§ Task prompt
Please format the lines of the listing below as a Markdown table with the columns "Row" and "Line", skipping blank lines and leaving the pictures out.

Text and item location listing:

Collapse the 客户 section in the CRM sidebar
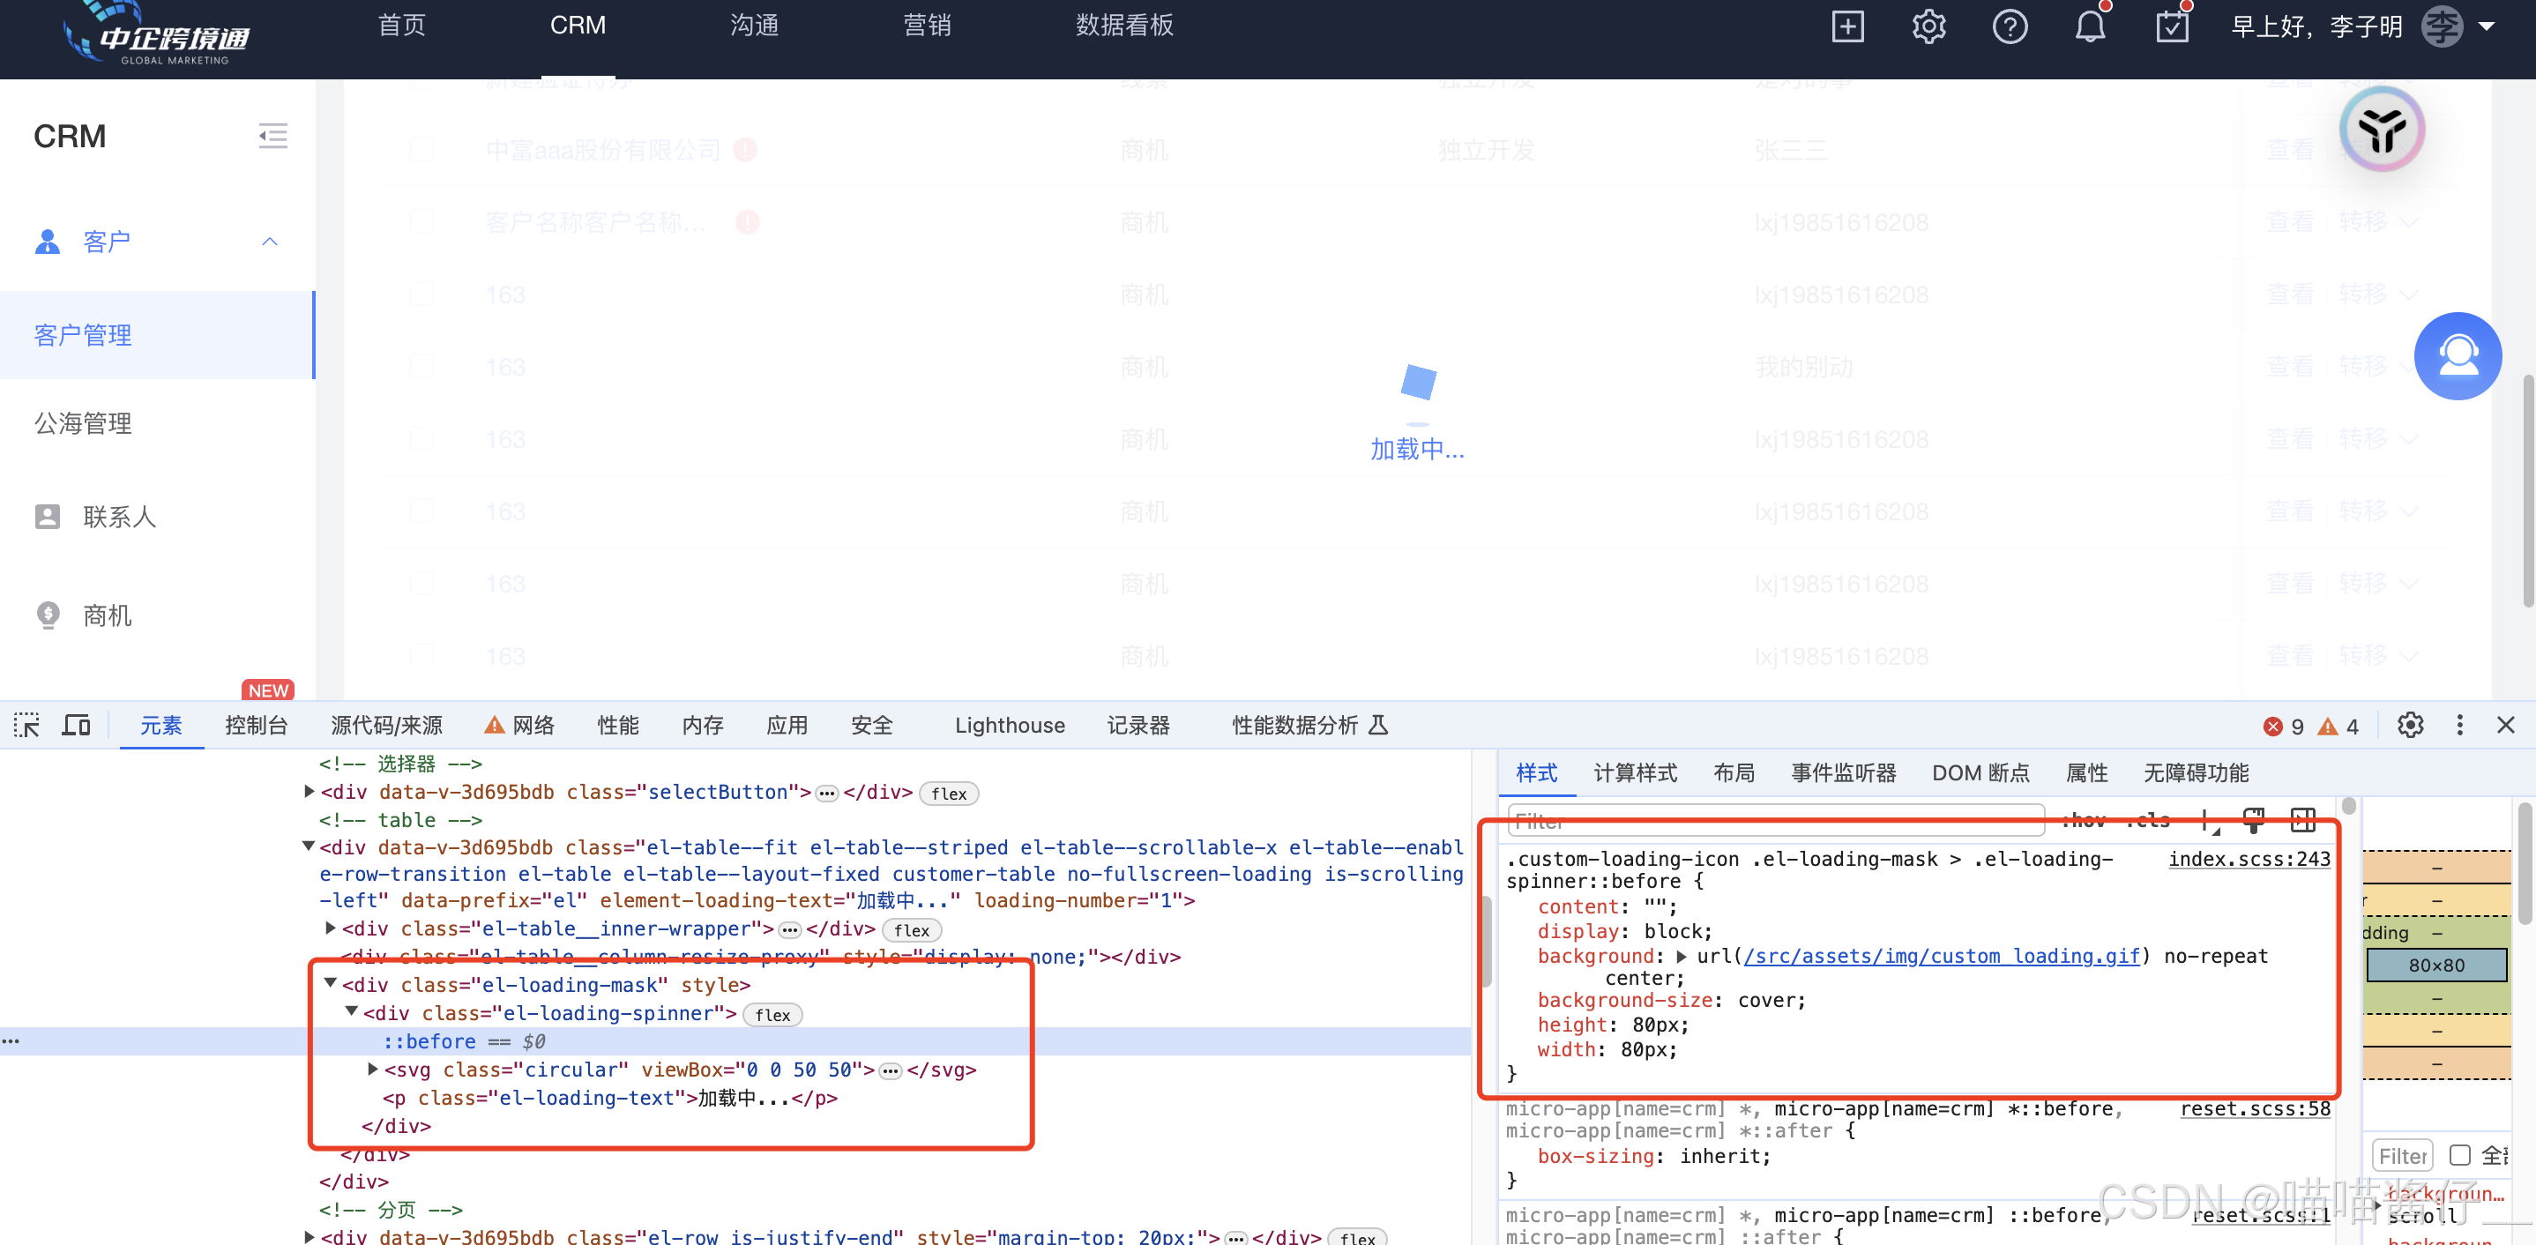pyautogui.click(x=269, y=241)

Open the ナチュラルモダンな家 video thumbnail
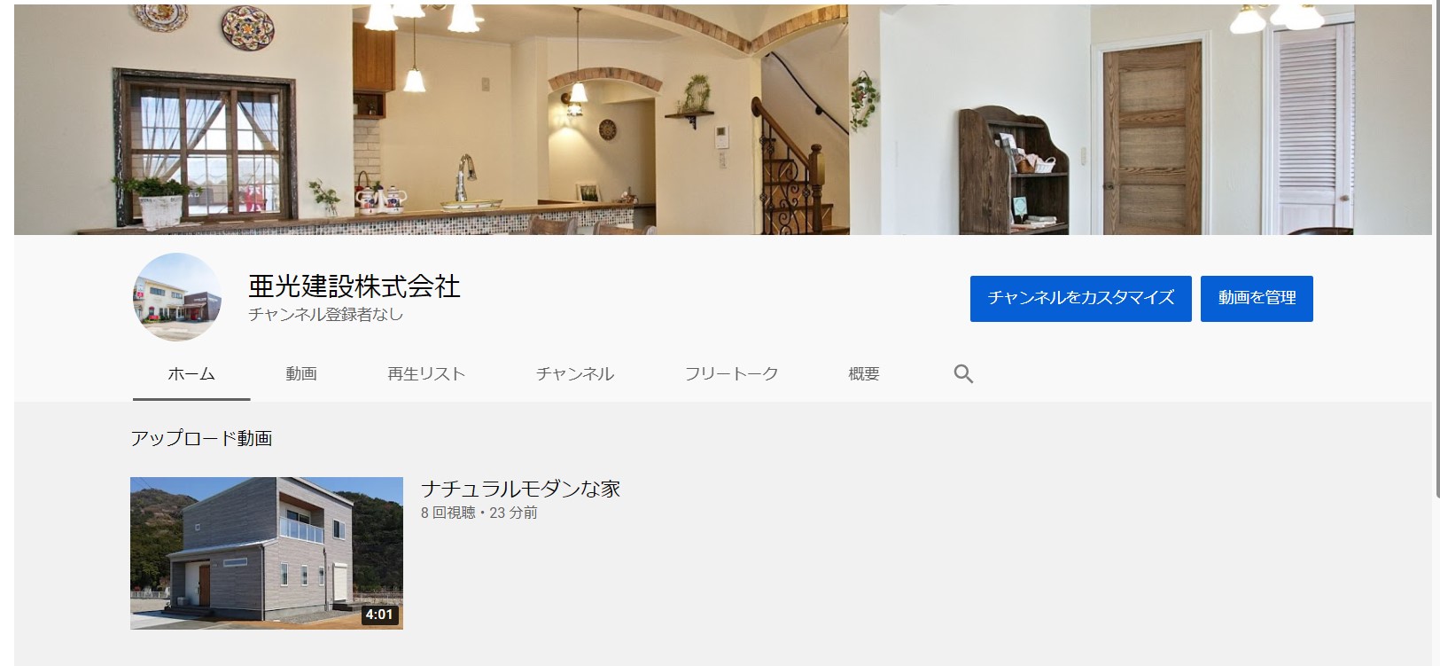point(267,553)
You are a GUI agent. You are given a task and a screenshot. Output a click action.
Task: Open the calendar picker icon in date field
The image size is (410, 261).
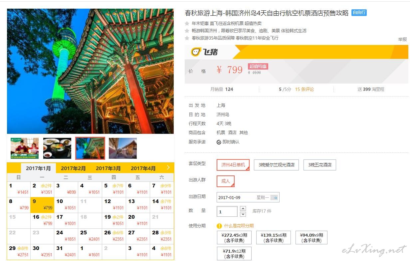pyautogui.click(x=274, y=197)
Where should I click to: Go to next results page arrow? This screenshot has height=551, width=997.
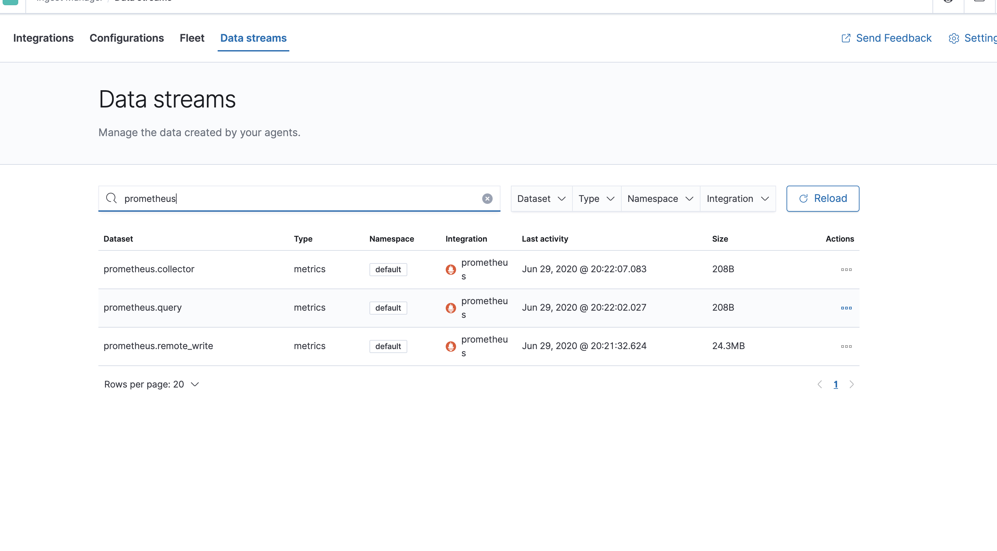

§ Finished exercise
| Row | Line |
|---|---|
| 1 | Collapse the 客户 section in the CRM sidebar |
| 2 | pyautogui.click(x=269, y=241) |
| 3 | Open the ナチュラルモダンな家 video thumbnail |
| 4 | point(267,553) |
| 5 | You are a GUI agent. You are given a task and a screenshot. Output a click action. |
| 6 | Task: Open the calendar picker icon in date field |
| 7 | The image size is (410, 261). |
| 8 | pyautogui.click(x=274, y=197) |
| 9 | Where should I click to: Go to next results page arrow? This screenshot has height=551, width=997. |